Hey all, found this forum from the loads of finding information on AS that I did (you know, that's how I roll - finding everything out about something that interests me). My fiancé told me about a video on Autism Spectrum that she watched and noticed a lot of things that fit me, and could explain a lot about me. I already deal with anxiety, depression, and a psychiatrist said I'm ADHD. I get intensely into a certain thing for a while, then move onto something else, usually without forgetting what I've learned. Luckily one of those interests usually involve technology which makes me good at my job - except for the whole getting sidetracked thing or the sometimes not being able to focus.
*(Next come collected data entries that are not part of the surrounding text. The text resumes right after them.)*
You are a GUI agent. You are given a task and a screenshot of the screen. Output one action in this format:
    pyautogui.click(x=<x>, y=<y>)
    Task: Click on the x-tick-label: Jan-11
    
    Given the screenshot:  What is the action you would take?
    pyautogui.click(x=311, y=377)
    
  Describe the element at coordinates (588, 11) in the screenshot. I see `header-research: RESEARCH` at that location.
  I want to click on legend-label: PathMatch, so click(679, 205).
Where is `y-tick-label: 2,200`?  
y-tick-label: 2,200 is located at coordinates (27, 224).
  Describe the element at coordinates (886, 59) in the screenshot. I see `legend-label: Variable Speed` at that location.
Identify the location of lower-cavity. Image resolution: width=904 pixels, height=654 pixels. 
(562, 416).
So many things from my life are starting to fall into place - these things usually had some other bad explanation. They are starting to make more sense - such as the whole not doing the whole small talk, being bad at relationships, geeking on things while ignoring other aspects of life, not talking until I was 3 1/2 years old (parents thought it was because I had a deaf older sister). etc etc etc etc.
I'm thinking of going to a specialist on these things so they can evaluate me, in hopes of getting better treatment. Right now I'm at a point where anxiety and inability to focus is starting to kill me - I think it's because at 33 I'm finally getting married and that forces me to not ignore certain parts of life and I don't get as much time to geek on what I need to.
I don't see AS as a bad thing, but can be explanation for certain aspects of myself which I can try to workaround instead of trying to "fix" - which just makes things worse.